##### DATASET EXCERPTS
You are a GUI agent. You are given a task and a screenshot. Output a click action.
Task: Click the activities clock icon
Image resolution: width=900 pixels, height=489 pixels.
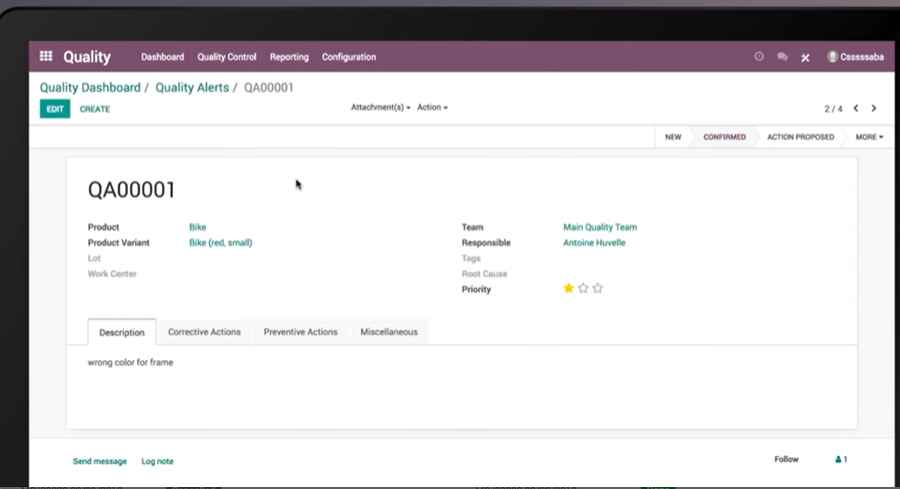click(x=759, y=57)
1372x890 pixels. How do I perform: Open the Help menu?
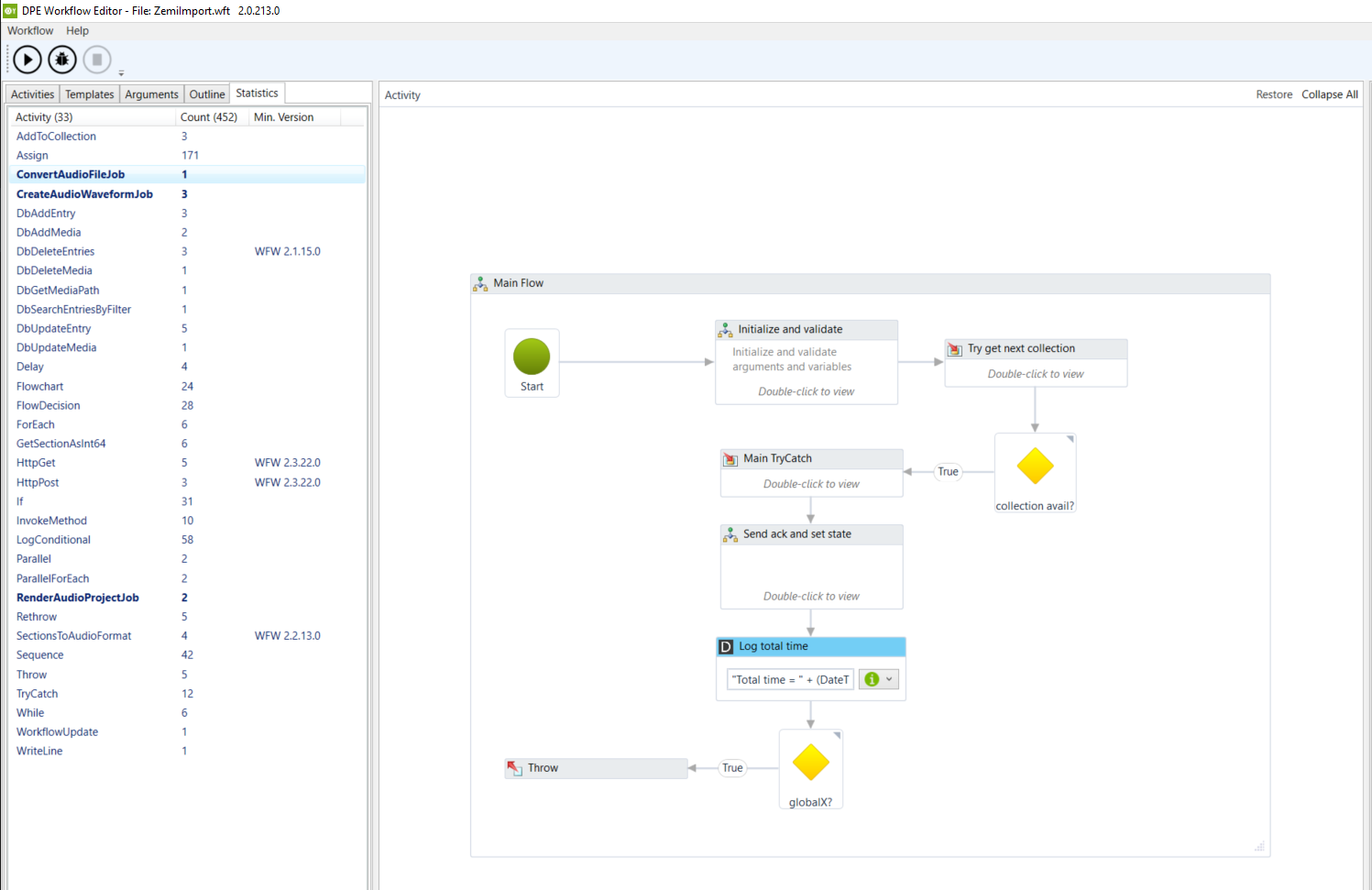pyautogui.click(x=77, y=31)
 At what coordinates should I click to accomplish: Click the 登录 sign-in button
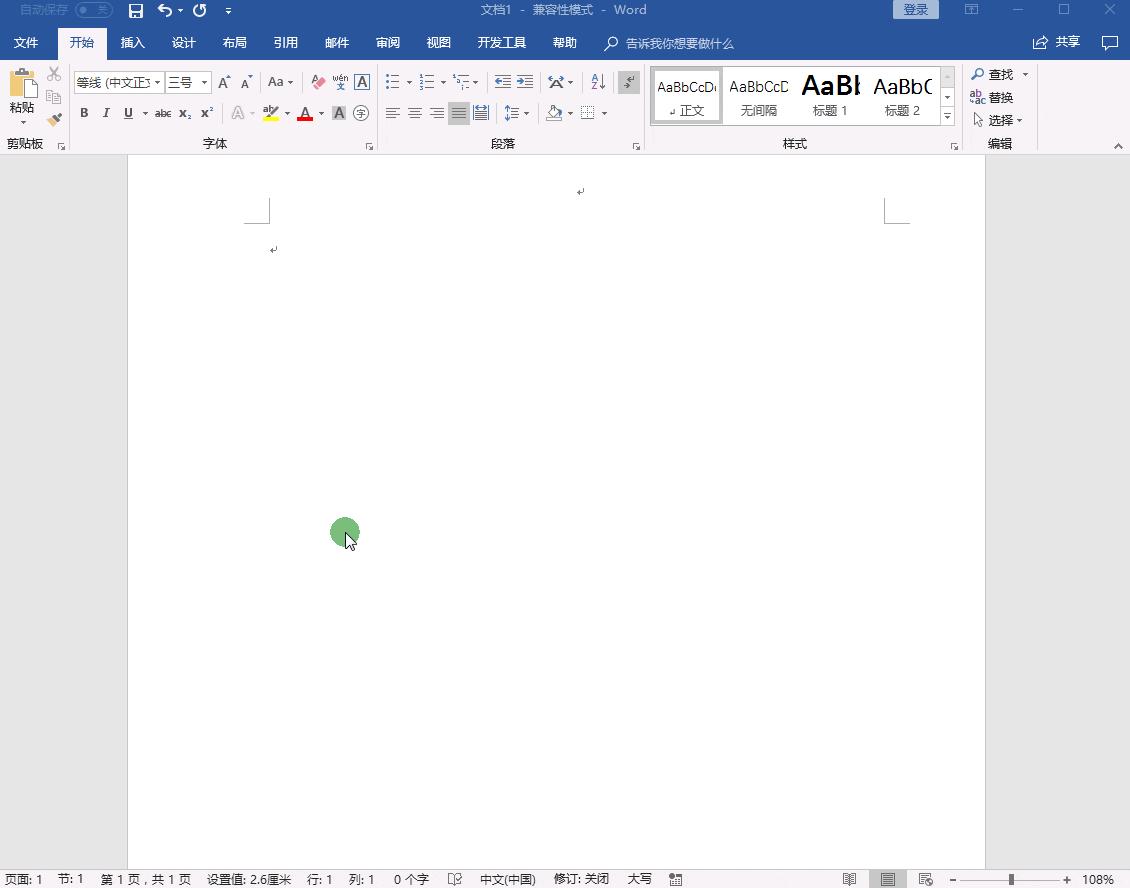click(x=914, y=10)
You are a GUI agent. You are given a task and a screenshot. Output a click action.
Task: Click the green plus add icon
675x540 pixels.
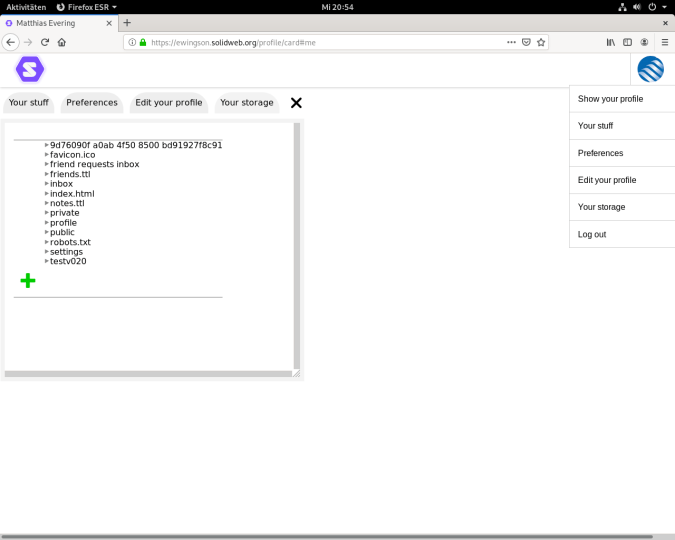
##########
Omit every picture, then reproduce the rest of the listing exactly.

You are a GUI agent. You are given a task and a screenshot. Output a click action.
Task: Click the activities clock icon
Image resolution: width=900 pixels, height=489 pixels.
click(x=759, y=57)
1372x890 pixels. How do I perform: Open the Help menu?
pyautogui.click(x=77, y=31)
 At what coordinates should I click to accomplish: Click the 登录 sign-in button
click(x=914, y=10)
You are a GUI agent. You are given a task and a screenshot. Output a click action.
Task: Click the green plus add icon
675x540 pixels.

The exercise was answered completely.